Default and Allowed Values
| Property | Value |
|---|---|
| Default | 95% |
| Type | Percentage or absolute free space |
| Scope | Cluster, dynamic |
| Effect | Sets index.blocks.read_only_allow_delete: true on affected indices |
| Companion | cluster.routing.allocation.disk.watermark.flood_stage.frozen (default 95% or 20GB free, whichever is lower) for frozen tiers |
| Required ordering | low <= high <= flood_stage |
When the disk drops back below the high watermark, Elasticsearch automatically removes the read-only block on affected indices. This auto-release was introduced in Elasticsearch 7.4. On older versions, the block must be removed manually.
How to Change It
Through the cluster settings API:
# Raise flood stage to 97%, leaving more disk runway
PUT /_cluster/settings
{
"persistent": {
"cluster.routing.allocation.disk.watermark.flood_stage": "97%"
}
}
Or as absolute free space (often more predictable on large disks):
PUT /_cluster/settings
{
"persistent": {
"cluster.routing.allocation.disk.watermark.flood_stage": "50gb"
}
}
Reset to default with null. The value must remain greater than or equal to disk.watermark.high, or the API call is rejected.
Recovering from a Flood-Stage Block
When flood stage triggers, you will see errors like:
TOO_MANY_REQUESTS/12/disk usage exceeded flood-stage watermark, index has read-only-allow-delete block
Recovery procedure:
- Free disk space. Delete or roll over old indices, expand storage, or move data to a warmer tier with snapshots.

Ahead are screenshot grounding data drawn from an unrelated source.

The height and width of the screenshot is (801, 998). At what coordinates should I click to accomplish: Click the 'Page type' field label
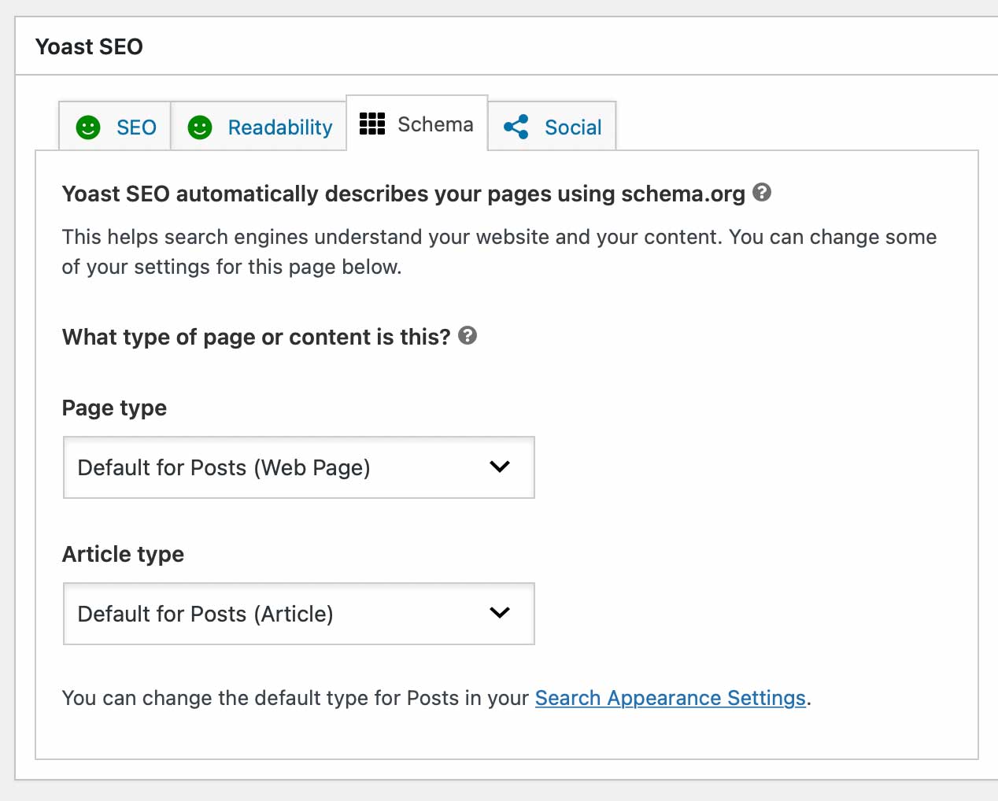click(x=114, y=408)
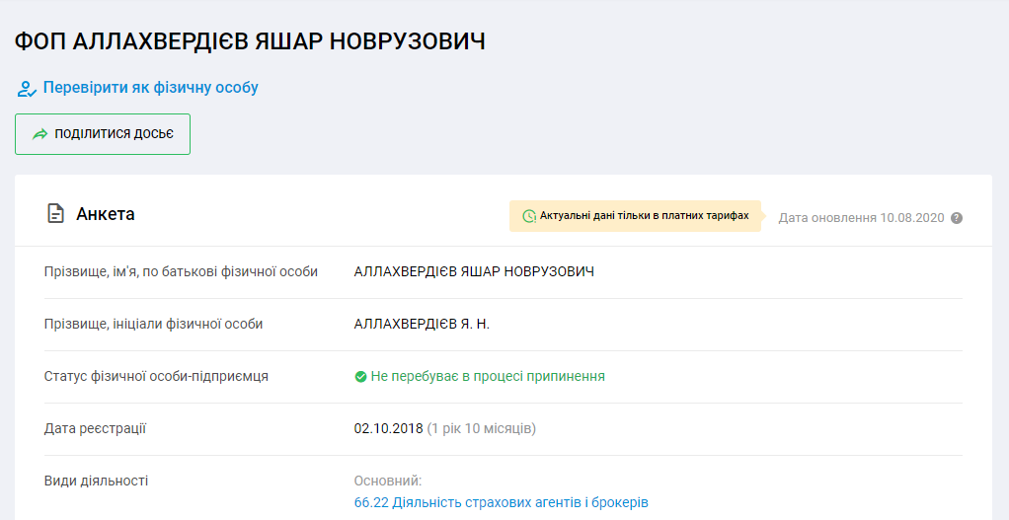The image size is (1009, 520).
Task: Click the clock icon in the yellow badge
Action: pyautogui.click(x=529, y=216)
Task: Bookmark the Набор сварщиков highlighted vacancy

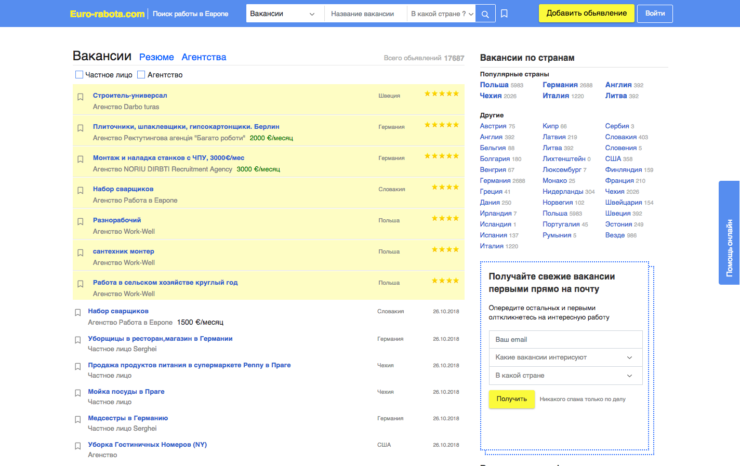Action: point(81,190)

- Wait for auto-release (7.4+). Once disk usage drops below the high watermark, Elasticsearch removes the read-only block automatically. The release happens at the next disk-info update.

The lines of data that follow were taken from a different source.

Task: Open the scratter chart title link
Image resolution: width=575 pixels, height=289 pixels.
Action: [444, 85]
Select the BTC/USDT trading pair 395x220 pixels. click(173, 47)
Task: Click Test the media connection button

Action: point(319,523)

- Manually remove the block if needed. On older versions, or if the block persists for any reason:
# Clear the read-only block on every index
PUT /*/_settings
{
"index.blocks.read_only_allow_delete": null
}
Setting the value to null removes the block. Setting it to false also works but null is the canonical reset.
- Verify writes have resumed. Index a test document and confirm cluster health is green or yellow.
Operational Impact
Flood stage is a controlled outage. The block protects the node from a full disk (which can corrupt translog and Lucene segments) but at the cost of write availability for every affected index. Even one node at 95% can take down writes across many indices, because most indices in a multi-node cluster have at least one shard on every node.

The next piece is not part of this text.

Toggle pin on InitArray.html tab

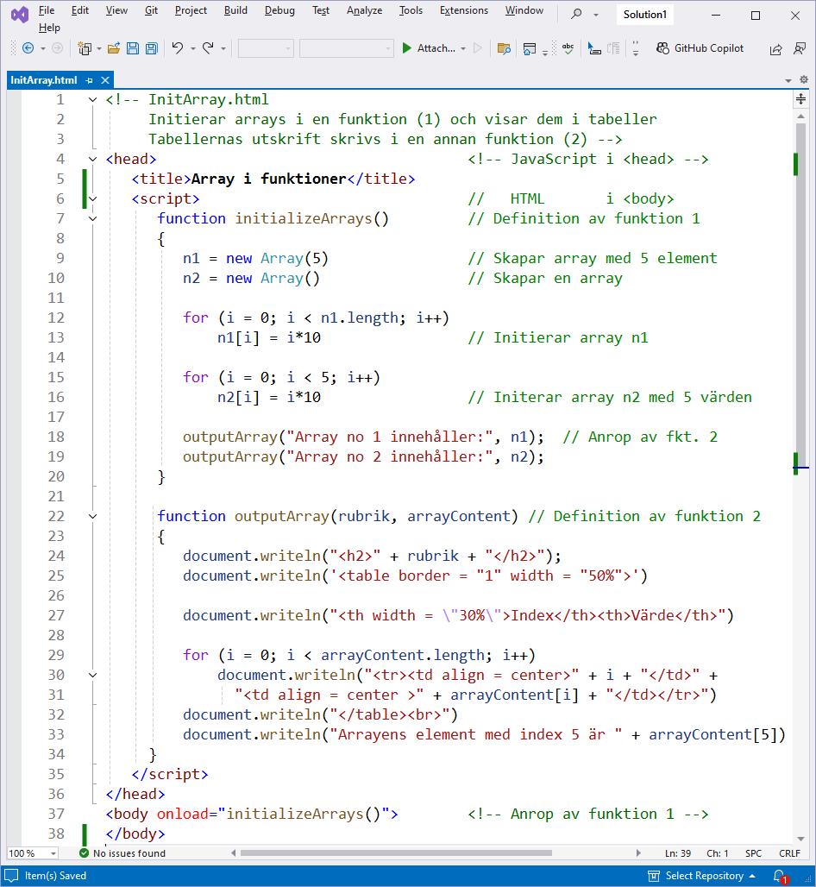point(89,80)
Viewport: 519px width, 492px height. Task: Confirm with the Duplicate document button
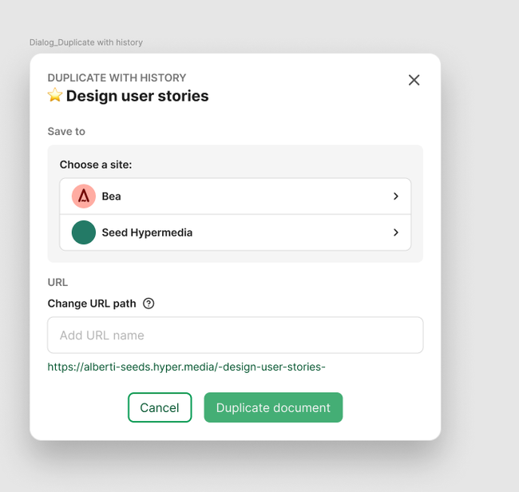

Two side effects that surprise people:
- The block applies to indices, not nodes. Once an index is marked read-only, every shard of it - including shards on healthy nodes - rejects writes. Releasing the block requires explicitly clearing it on the index.
- Delete-by-query is permitted. The name
read_only_allow_deleteis literal: you can still issue_delete_by_queryto free space without first removing the block, which is the intended escape hatch.
Common Mistakes
- Setting flood stage to 99% or higher. This effectively disables the safety net. Full disk leads to translog corruption and unstable nodes.
- Manually clearing the block while disk is still full. The block re-applies in seconds. Free disk first.
- Forgetting
read_only_allow_deleteafter recovery. Some operators setindex.blocks.read_only: truemanually for a different reason and conflate it with flood stage. The two are independent. - Mixing percentages and absolute values across watermarks. Pick one form for all three.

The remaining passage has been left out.